Hierarchical Bayesian Neural Networks with Informative Priors by @twiecki

New blog post by @twiecki

4 Likes

Very cool stuff, as per usual :slight_smile:

One thing I can’t help but notice is that the number of weights (n_hidden) is very small here - just 5 neurons per layer. When I played around with twiecki’s previous bayesian NN examples and did my own experiments, I ran into really severe issues with non-identifiability and multimodality in the posterior as you increase the number of neurons per layer.

ADVI fails badly as the number of weights increase for obvious reasons (both mode-seeking and mode-covering behaviour result in poor approximations), and NUTS takes forever and also struggles with the model structure. To me this is the biggest challenge facing the application of bayesian NN’s, and I dunno if it’s been satisfactorily solved yet.

Unless I’m mistaken, but due to Numpy’s constraints with stacking, this requires there be an equal number of samples in each group, right?
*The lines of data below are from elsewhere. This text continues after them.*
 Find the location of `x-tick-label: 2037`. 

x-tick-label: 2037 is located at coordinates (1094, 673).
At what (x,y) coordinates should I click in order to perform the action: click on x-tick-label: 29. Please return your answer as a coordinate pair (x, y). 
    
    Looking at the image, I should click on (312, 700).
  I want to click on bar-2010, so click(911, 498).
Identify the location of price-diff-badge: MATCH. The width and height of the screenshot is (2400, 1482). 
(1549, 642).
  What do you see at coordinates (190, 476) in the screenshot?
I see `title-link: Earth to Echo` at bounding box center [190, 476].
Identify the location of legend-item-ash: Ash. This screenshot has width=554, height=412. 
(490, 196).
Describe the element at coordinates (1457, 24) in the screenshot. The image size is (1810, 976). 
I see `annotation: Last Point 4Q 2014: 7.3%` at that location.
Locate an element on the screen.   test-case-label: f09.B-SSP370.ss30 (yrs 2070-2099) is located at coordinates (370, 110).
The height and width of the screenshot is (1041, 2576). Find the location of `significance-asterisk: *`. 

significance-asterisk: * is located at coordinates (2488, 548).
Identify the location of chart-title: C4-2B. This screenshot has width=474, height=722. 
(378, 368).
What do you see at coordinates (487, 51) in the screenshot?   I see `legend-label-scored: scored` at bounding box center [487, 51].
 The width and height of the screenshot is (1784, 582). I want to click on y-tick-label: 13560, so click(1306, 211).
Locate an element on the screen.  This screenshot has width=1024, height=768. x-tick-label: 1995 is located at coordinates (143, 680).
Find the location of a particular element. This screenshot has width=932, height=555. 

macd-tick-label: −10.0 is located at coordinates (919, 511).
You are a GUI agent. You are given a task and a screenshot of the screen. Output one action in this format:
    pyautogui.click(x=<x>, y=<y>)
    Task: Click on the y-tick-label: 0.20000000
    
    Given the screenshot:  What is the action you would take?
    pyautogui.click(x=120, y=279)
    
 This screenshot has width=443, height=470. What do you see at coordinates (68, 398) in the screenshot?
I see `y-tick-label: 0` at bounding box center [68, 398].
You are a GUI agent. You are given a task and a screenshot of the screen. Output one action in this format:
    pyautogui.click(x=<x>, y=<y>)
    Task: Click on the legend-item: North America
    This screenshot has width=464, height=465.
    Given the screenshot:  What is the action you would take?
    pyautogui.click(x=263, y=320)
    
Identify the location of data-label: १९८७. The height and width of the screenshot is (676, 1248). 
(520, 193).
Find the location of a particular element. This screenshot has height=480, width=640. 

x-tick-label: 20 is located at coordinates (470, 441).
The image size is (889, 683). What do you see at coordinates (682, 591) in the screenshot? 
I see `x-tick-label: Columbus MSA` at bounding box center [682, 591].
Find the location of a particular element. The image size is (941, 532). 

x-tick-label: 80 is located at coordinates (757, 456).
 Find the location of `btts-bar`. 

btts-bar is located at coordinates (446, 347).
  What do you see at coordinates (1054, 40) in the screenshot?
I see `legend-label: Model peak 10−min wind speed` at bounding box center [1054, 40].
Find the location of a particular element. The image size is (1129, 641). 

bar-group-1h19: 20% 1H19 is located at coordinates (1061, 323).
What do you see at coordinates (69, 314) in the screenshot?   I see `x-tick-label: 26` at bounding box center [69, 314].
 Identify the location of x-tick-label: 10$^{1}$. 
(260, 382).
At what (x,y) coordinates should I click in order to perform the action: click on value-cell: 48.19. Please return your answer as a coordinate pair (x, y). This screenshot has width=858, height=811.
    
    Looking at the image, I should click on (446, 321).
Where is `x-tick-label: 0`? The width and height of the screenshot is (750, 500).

In reality, this is rarely the case. I’ve been thinking of getting around this problem using masked arrays, but before I try that I was wondering if anyone had any intuition of how PyMC3/Theano will handle masked arrays as the input (I’ve only ever seen examples of masked arrays being used as an observed variable).

Alternatively, I’d appreciate any other suggestions to get around this problem. Thanks!